L'ACTIVISTE ERIN BROCKOVICH S'ATTAQUE AUX DATA CENTERS DE L'IA

Erin Brockovich s’attaque aux data centers de l’IA

Erin Brockovich, activiste environnementale américaine, a récemment lancé une initiative pour suivre l’expansion des data centers liés à l’intelligence artificielle (IA) aux États-Unis. Après avoir acquis une renommée mondiale grâce à son combat contre la contamination de l’eau à Hinkley, en Californie, elle met désormais en lumière les enjeux liés à la consommation d’eau, au bruit et à l’opacité des projets de data centers.

Le déclencheur de cette nouvelle lutte a été une série de préoccupations exprimées par des citoyens. En avril 2026, Brockovich a créé la plateforme Brockovich Data Center pour recueillir les alertes citoyennes et documenter l’implantation de ces infrastructures. En un mois, près de 4 000 personnes ont répondu à son appel, et fin juin, la carte associée au projet comptait plus de 140 data centers liés à l’IA, incluant des sites en service, des chantiers et des projets annoncés. Plus de 7 000 signalements ont été transmis via le formulaire en ligne.

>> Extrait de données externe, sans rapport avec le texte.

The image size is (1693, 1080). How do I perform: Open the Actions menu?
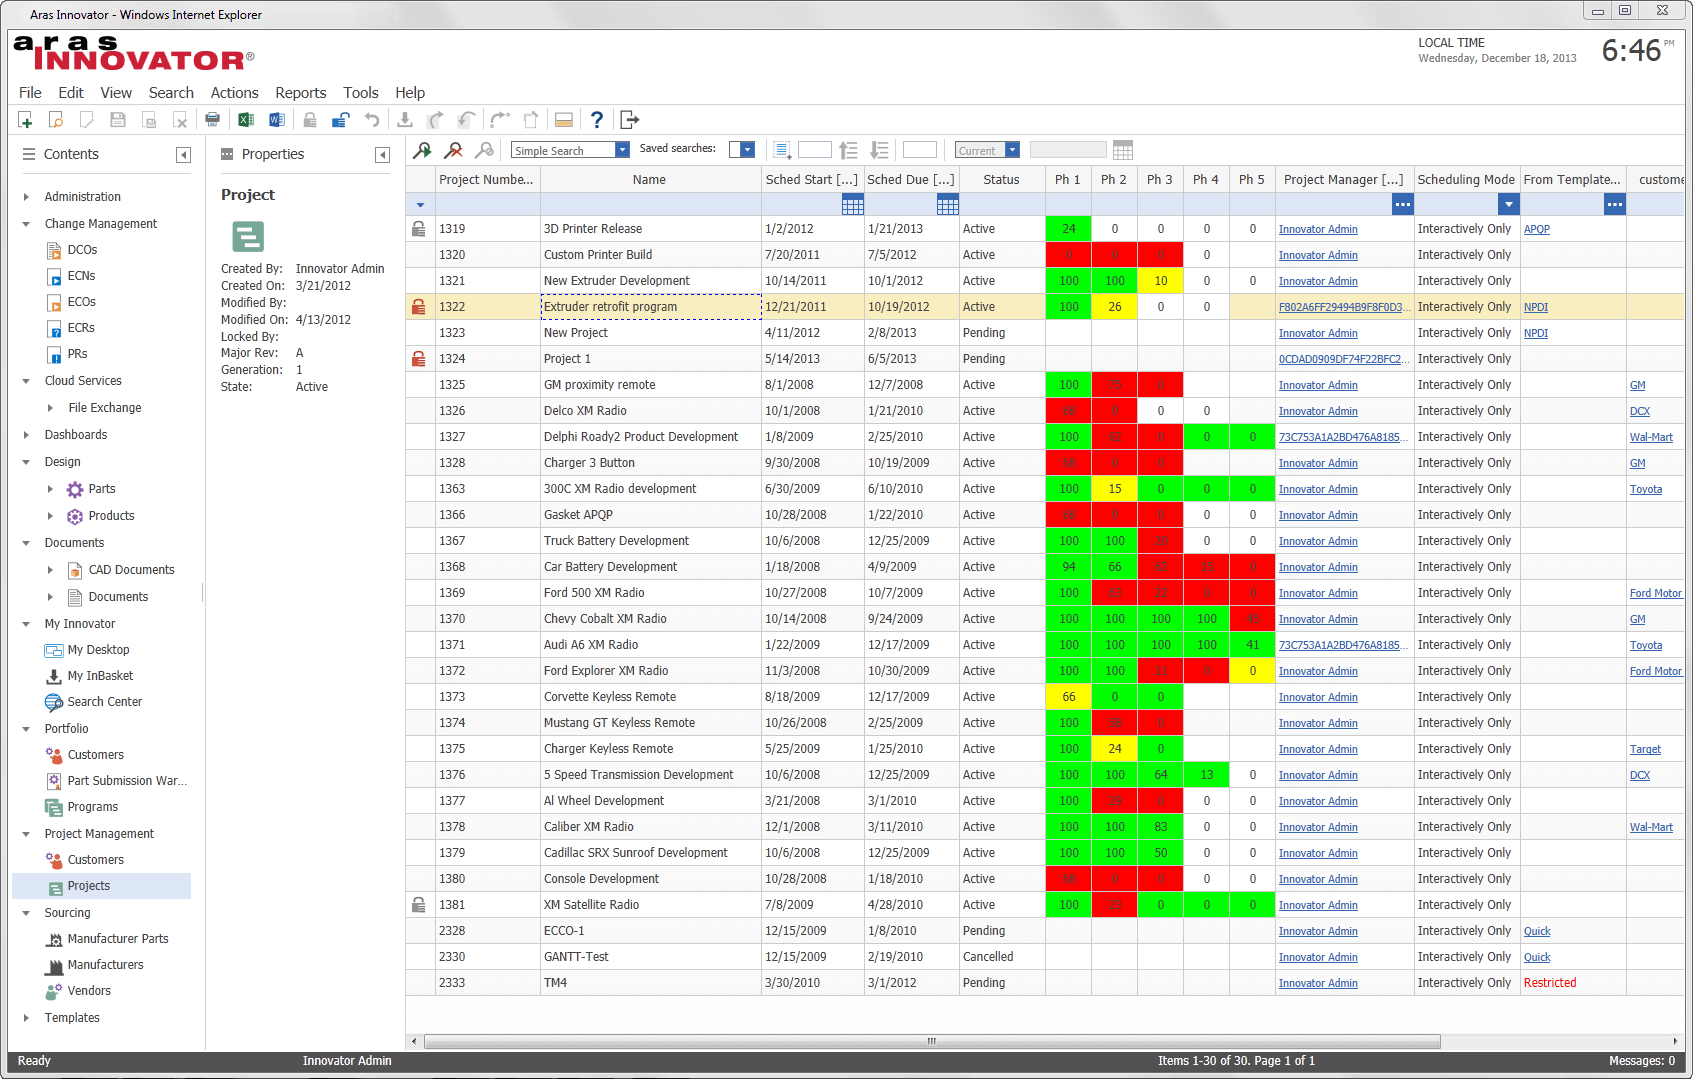click(234, 92)
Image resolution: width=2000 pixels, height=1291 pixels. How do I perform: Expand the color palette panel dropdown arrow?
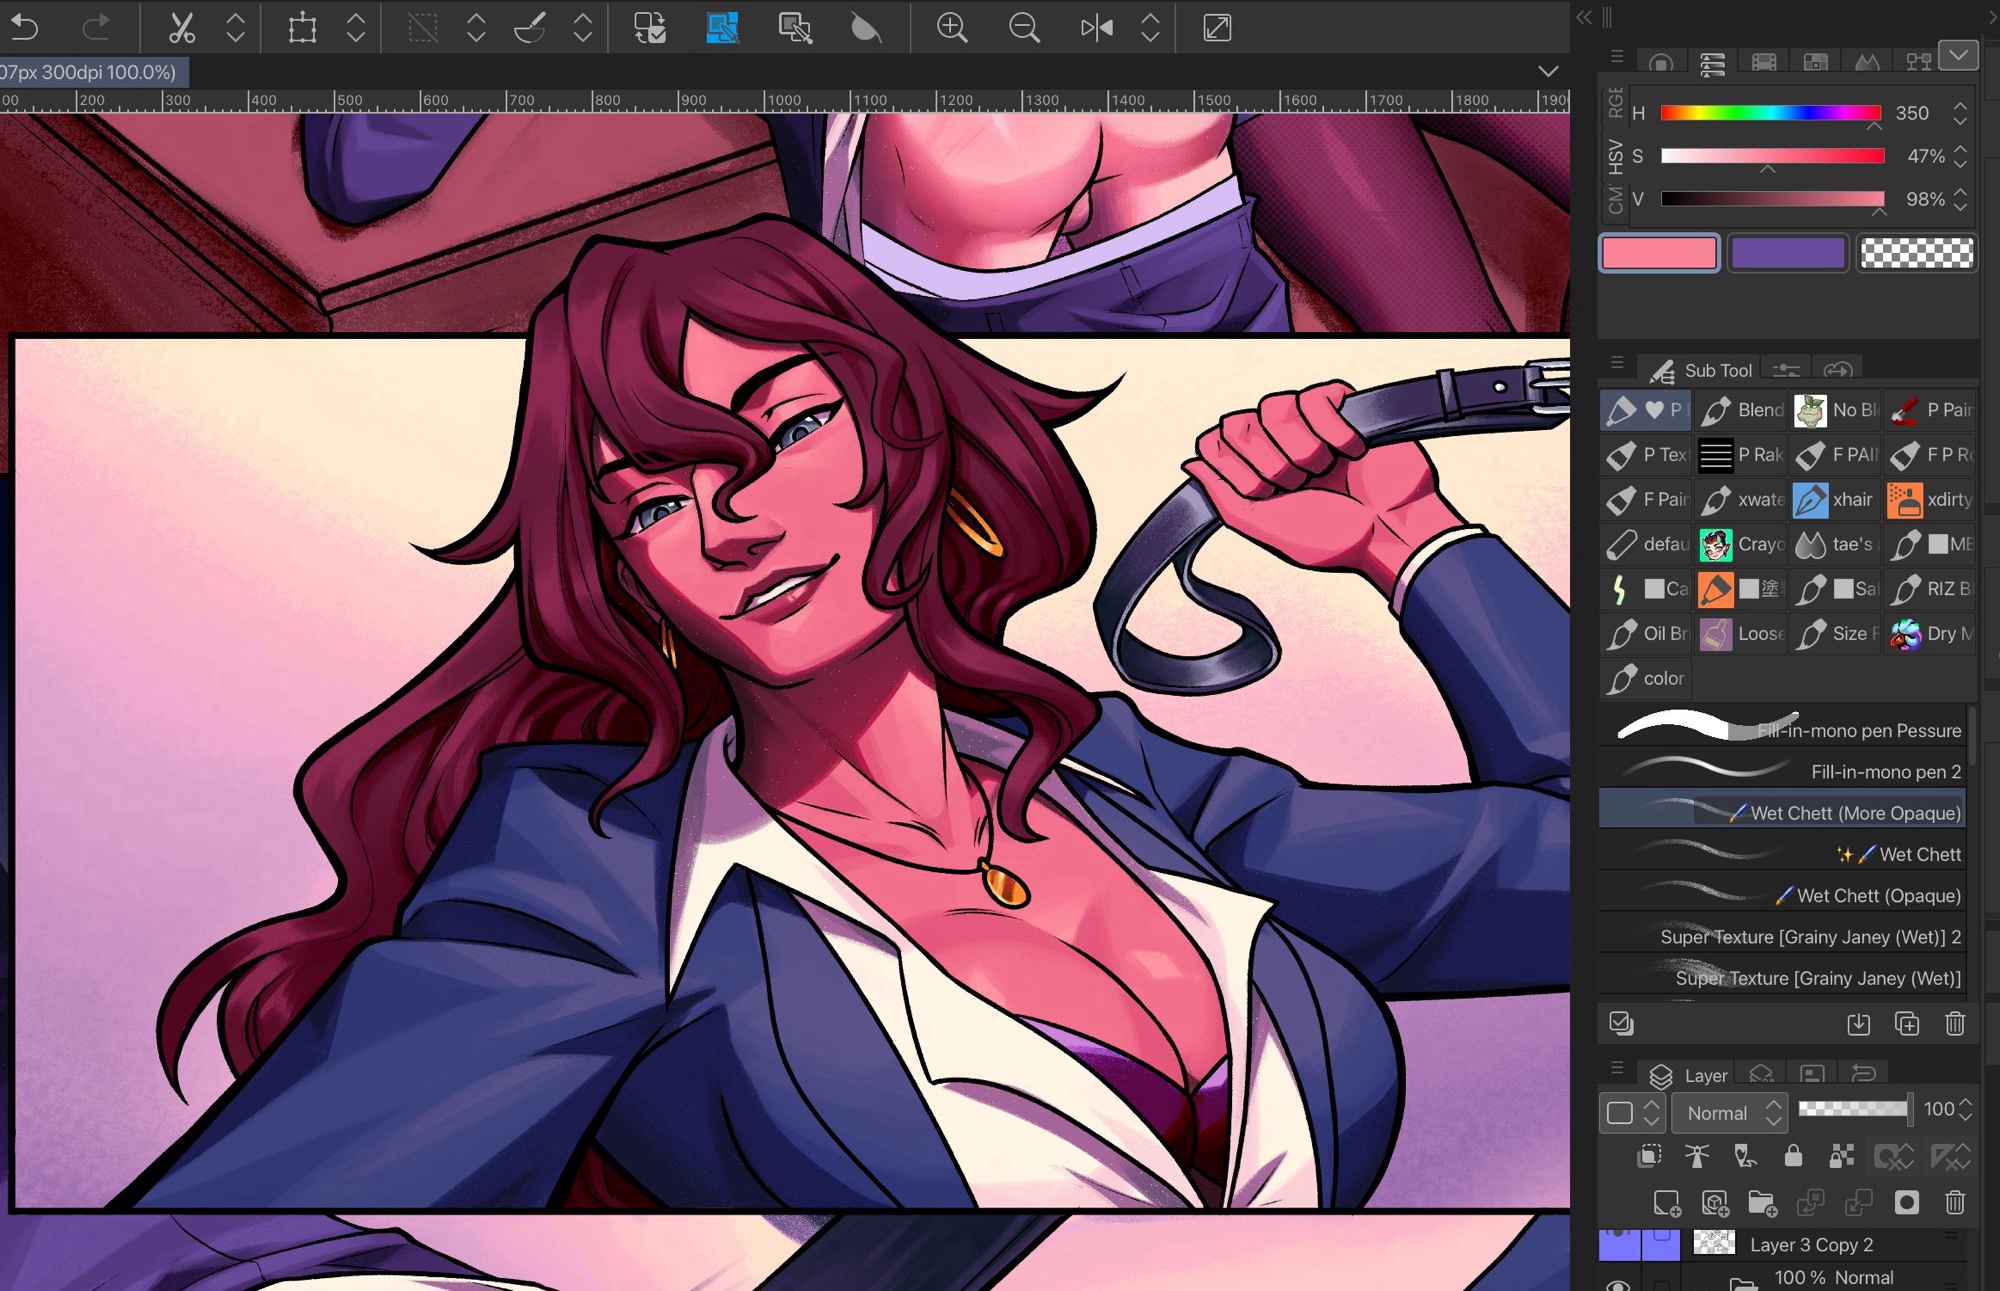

L’eau au centre du conflit

Les signalements révèlent un problème récurrent : les citoyens prennent souvent connaissance des projets trop tard. Dans The Brockovich Report, elle questionne la transparence de ces initiatives : « Si les data centers sont si formidables, pourquoi sont-ils construits en secret ? ». Les critiques portent sur la manière dont ces infrastructures sont implantées, avec des réunions publiques tardives et des documents techniques peu accessibles.

L’eau est au cœur des préoccupations, avec près de deux tiers des data centers liés à l’IA prévus dans des zones déjà touchées par la sécheresse, selon une analyse du Guardian. Les plus grands sites peuvent nécessiter jusqu’à 19 millions de litres d’eau par jour. Un data center moderne peut consommer autant que 100 000 foyers, et certains projets de grande envergure jusqu’à vingt fois plus, selon le World Resources Institute.

La pression ne provient pas seulement des riverains, mais également d’investisseurs. En avril 2026, Reuters a rapporté que Trillium Asset Management et Green Century Capital Management ont demandé à des entreprises comme Amazon, Microsoft et Alphabet une plus grande transparence sur la consommation d’eau et d’électricité de leurs data centers. En 2025, les data centers nord-américains ont utilisé près de 1 000 milliards de litres d’eau, soit l’équivalent de la demande annuelle de New York.

La plateforme Brockovich Data Center recense également des informations sur la consommation d’énergie, les déchets électroniques, les risques d’implantation, la pression sur les infrastructures locales et le bruit des systèmes de refroidissement.